Advogados da União Democrática Ruralista (UDR) entraram hoje com ações na Justiça de interdito proibitório na tentativa de impedir a onda de invasões prometida pelo grupo do Movimento dos Sem-Terra (MST) liderado por José Rainha Júnior. De acordo com Rainha, o ano de 2011 vai começar com o "janeiro quente", com a ocupação de terras consideradas devolutas e fazendas passíveis de serem usadas para a reforma agrária.
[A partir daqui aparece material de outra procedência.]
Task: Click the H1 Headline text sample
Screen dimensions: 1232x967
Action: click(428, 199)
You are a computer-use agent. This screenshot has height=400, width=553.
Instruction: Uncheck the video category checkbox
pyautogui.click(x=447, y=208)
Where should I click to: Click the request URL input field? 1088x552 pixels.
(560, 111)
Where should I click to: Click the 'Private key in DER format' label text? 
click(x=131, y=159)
No Pontal do Paranapanema, no Estado de São Paulo, está na mira dos sem-terra uma área de 92,6 mil hectares que, conforme decisão do Superior Tribunal de Justiça (STJ), seria de terras devolutas.
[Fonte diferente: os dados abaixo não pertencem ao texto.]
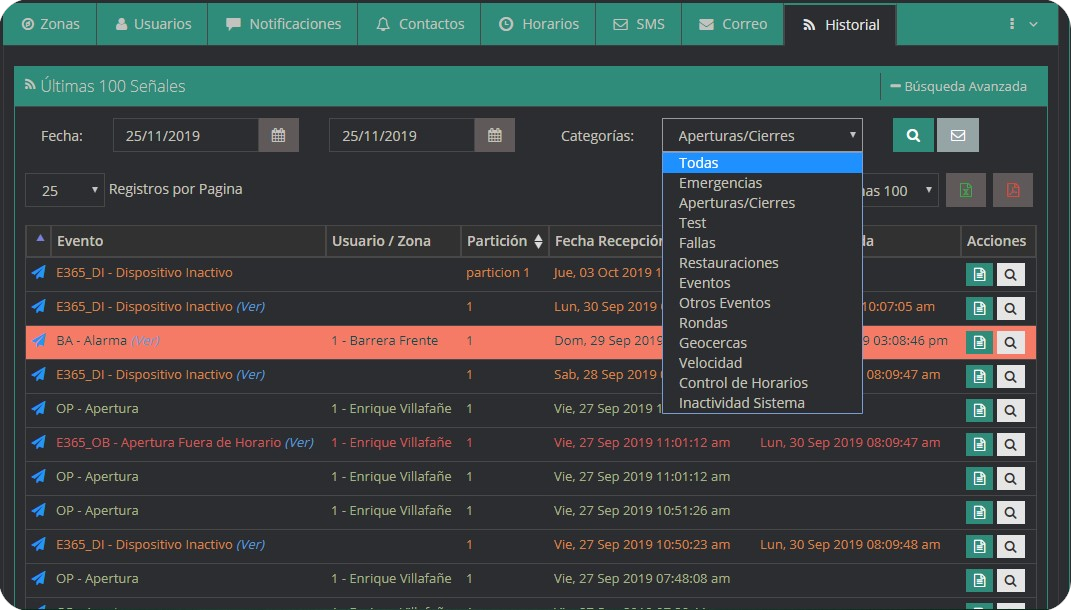Click the green search magnifier button
Image resolution: width=1071 pixels, height=610 pixels.
(913, 135)
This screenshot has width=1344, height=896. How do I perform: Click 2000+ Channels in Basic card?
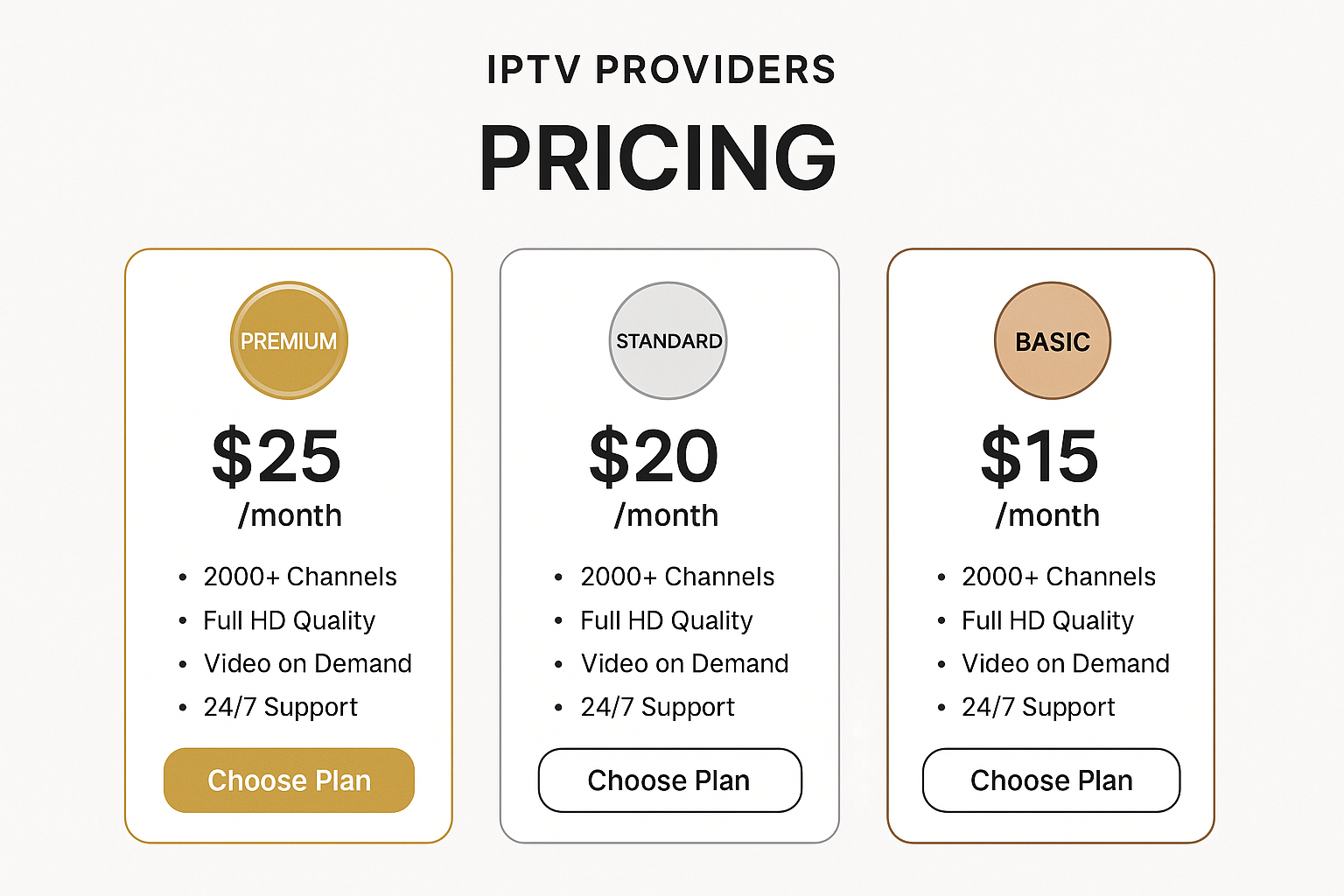pyautogui.click(x=1059, y=577)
JOSÉ MARIA TOMAZELA, Agência Estado

13 Dezembro 2010 | 18h43

O interdito proibitório é uma ação que visa a repelir alguma ameaça à propriedade. De acordo com o presidente da UDR, Luiz Antonio Nabhan Garcia, os pedidos foram baseados na "promessa de invadir" feita pelo líder dos sem-terra. No último sábado, José Rainha reuniu 1,5 mil acampados e trabalhadores rurais na localidade de Engenheiro Taveira, em Araçatuba (SP), para tratar das ocupações. De acordo com Nabhan, hoje mesmo a Justiça deu os primeiros interditos, mas as propriedades beneficiadas não foram reveladas. A UDR encaminhará ofícios aos comandos das forças de segurança na região para que a vigilância na área seja aumentada.

A entidade pedirá ainda que, em caso de invasão, os líderes e integrantes sejam identificados. "Vamos reforçar o cerco jurídico para que respondam civil e criminalmente pelos seus atos", disse o dirigente. Nabhan Garcia disse que a decisão do STJ sobre as terras do 15º Perímetro não é definitiva, pois há recursos pendentes. "Não é o José Rainha, nem o MST que vão dizer se a terra é devoluta". Caso a sentença seja mantida, o Estado ainda precisa entrar com ação reivindicatória e indenizar os proprietários. "É um processo que ainda está longe do fim e, se houver invasão, quem invadir vai responder (judicialmente)", afirmou.